Una vez inscrita la división horizontal en el registro de la propiedad, su modificación es una de las cuestiones jurídicas de mayor trascendencia para la propia comunidad de propietarios. La necesidad de modificarla puede venir impuesta por distintas circunstancias como pueden ser aquellos casos que se pretende modificar coeficientes comunitarios o elementos comunes, realizar la desafectación de la vivienda-portería u otros elementos comunes, segregaciones o agrupaciones de elementos privativos, y la aprobación o modificación de los estatutos comunitarios.
Para la validez de los acuerdos que impliquen la aprobación o modificación de las reglas contenidas en el título constitutivo de la propiedad horizontal o en los estatutos de la comunidad sera exigible la Unanimidad, dónde se computarán como votos favorables los de aquellos propietarios ausentes de la Junta debidamente citados, quienes una vez informados del acuerdo adoptado por los presentes, no manifiesten su discrepancia por comunicación a quien ejerza las funciones de secretario de la comunidad en el plazo de treinta días naturales, por cualquier medio que permita tener constancia de la recepción.
Especial mención requiere el supuesto de la desafectación de elemento común.
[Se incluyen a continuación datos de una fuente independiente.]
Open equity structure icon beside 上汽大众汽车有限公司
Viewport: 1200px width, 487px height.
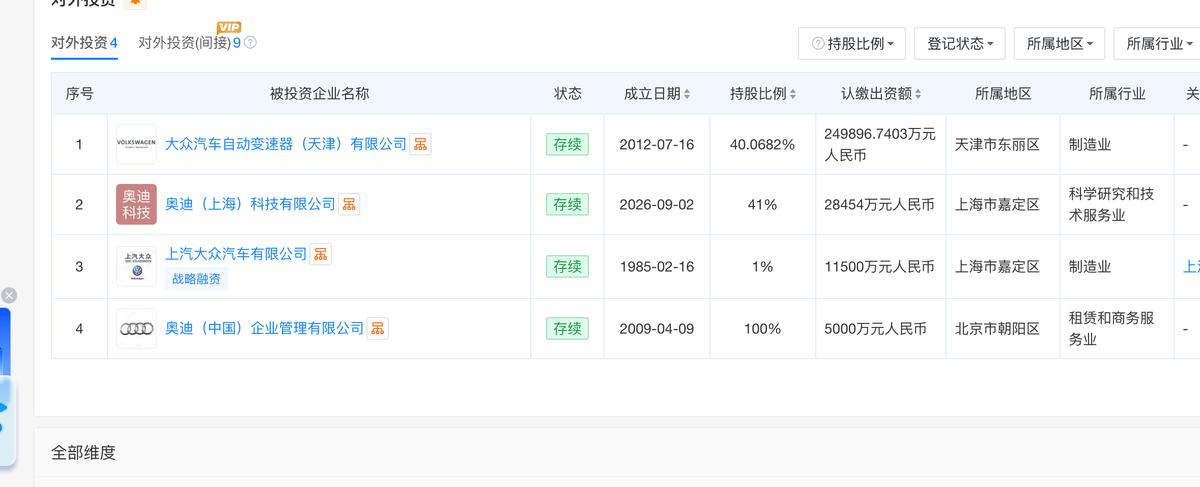click(x=320, y=254)
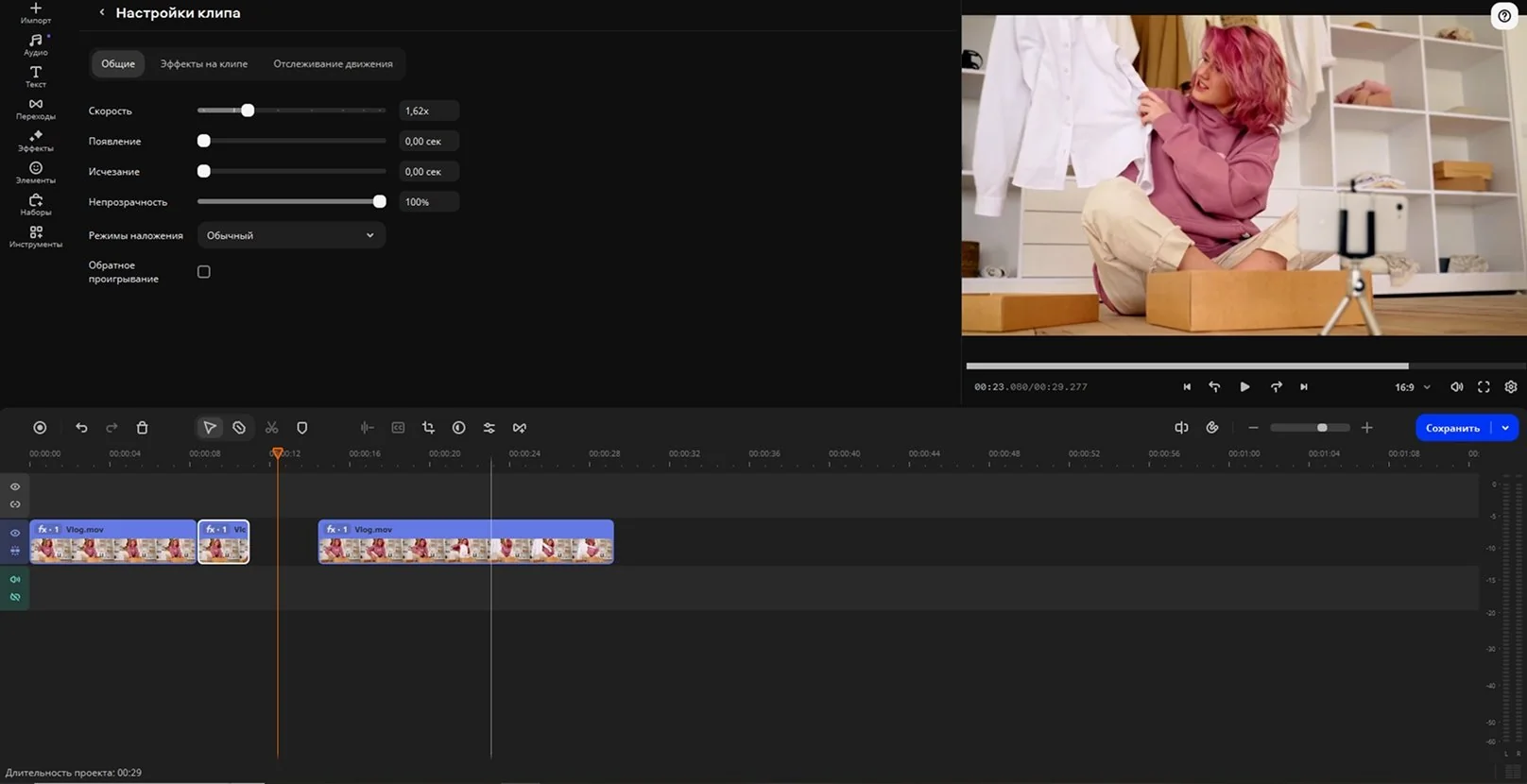Enable the reverse playback checkbox
This screenshot has width=1527, height=784.
click(x=203, y=272)
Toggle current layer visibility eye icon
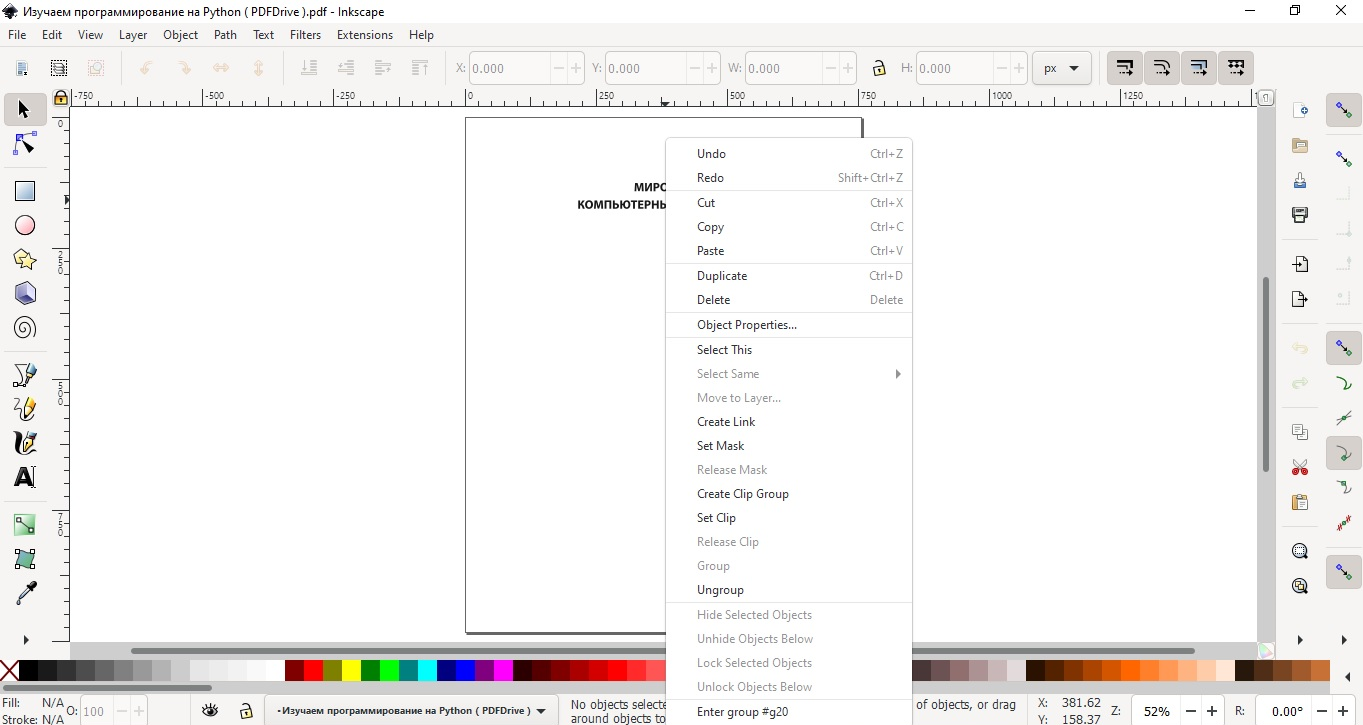 click(x=210, y=711)
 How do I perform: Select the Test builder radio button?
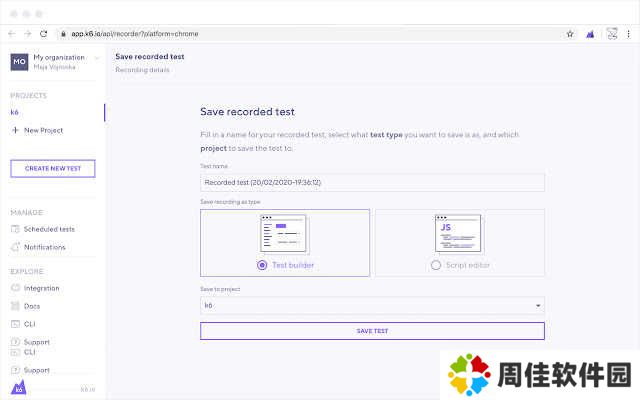pyautogui.click(x=262, y=265)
Además de lo antedicho en materia de acuerdos comunitarios, se requiere que el bien desafectado pueda ser utilizado de forma privativa, y que no sea elemento común de naturaleza esencial para el normal funcionamiento del edificio. El supuesto clásico es el de la desafectación de la vivienda-porteria, con la finalidad de transmitir el elemento privativo resultante a un tercero, que tendrá que contar con un nuevo coeficiente comunitario, y el resto de la comunidad tendrá que modificar los preexistentes. Otra cuestión de relevancia, es la incidencia de las responsabilidades hipotecarias preexistentes a la desafectación, de cara a la inscripción del nuevo adquirente de su nuevo elemento privativo como libre de cargas.